§ **GIVEN PROBLEM**
Output the records as a Markdown table with the columns Row and Line, one row per line and no blank lines. Begin at the line that has "Click the YouTube URL metadata heading" and stop after the line that has "Looking at the screenshot, I should click(242, 115).".

§ **DATA PROVIDED**

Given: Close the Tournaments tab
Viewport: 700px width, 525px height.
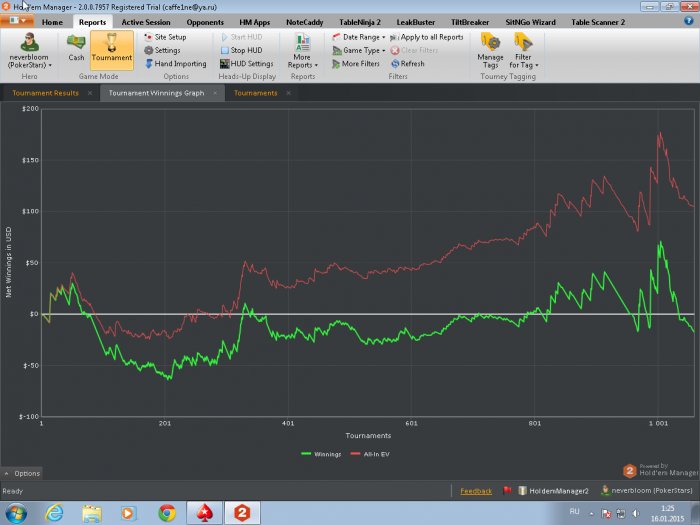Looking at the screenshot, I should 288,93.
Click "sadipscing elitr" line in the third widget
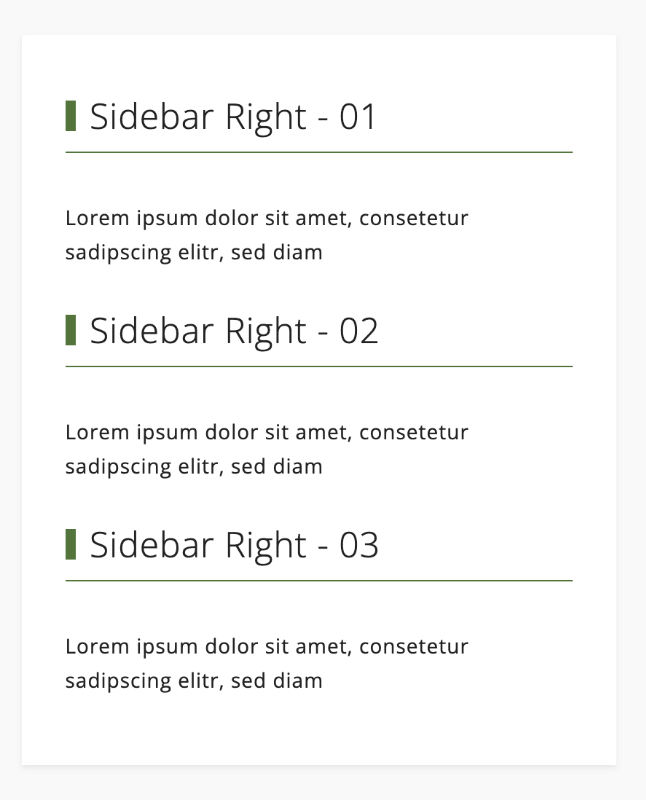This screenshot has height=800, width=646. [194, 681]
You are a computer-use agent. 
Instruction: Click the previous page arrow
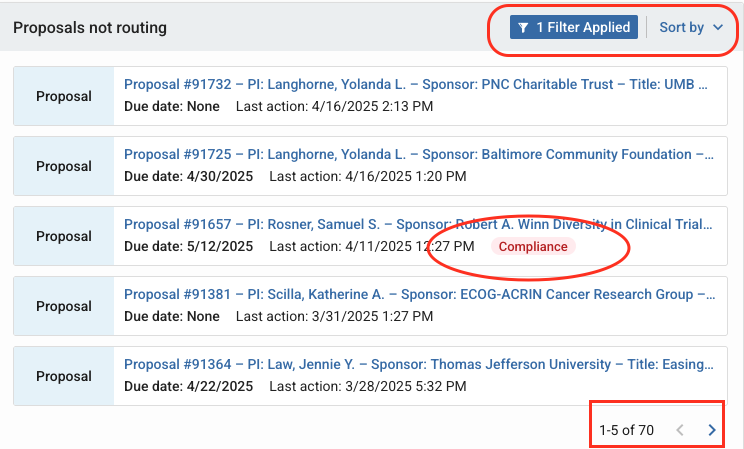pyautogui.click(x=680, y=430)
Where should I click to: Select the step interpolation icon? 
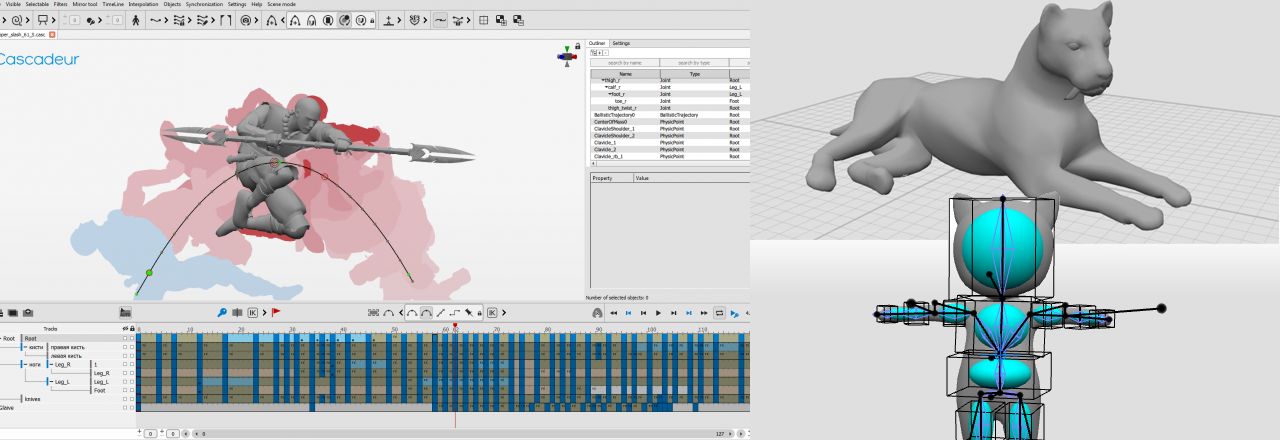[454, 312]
...
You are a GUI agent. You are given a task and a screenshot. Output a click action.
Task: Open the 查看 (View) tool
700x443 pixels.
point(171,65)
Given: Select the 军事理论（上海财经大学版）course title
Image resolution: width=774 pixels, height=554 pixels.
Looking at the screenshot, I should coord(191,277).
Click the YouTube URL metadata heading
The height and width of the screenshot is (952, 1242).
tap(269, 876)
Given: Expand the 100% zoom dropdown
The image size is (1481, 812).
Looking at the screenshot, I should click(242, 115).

§ **WRITTEN REPLY**
| Row | Line |
|---|---|
| 1 | Click the YouTube URL metadata heading |
| 2 | The height and width of the screenshot is (952, 1242). |
| 3 | tap(269, 876) |
| 4 | Given: Expand the 100% zoom dropdown |
| 5 | The image size is (1481, 812). |
| 6 | Looking at the screenshot, I should click(242, 115). |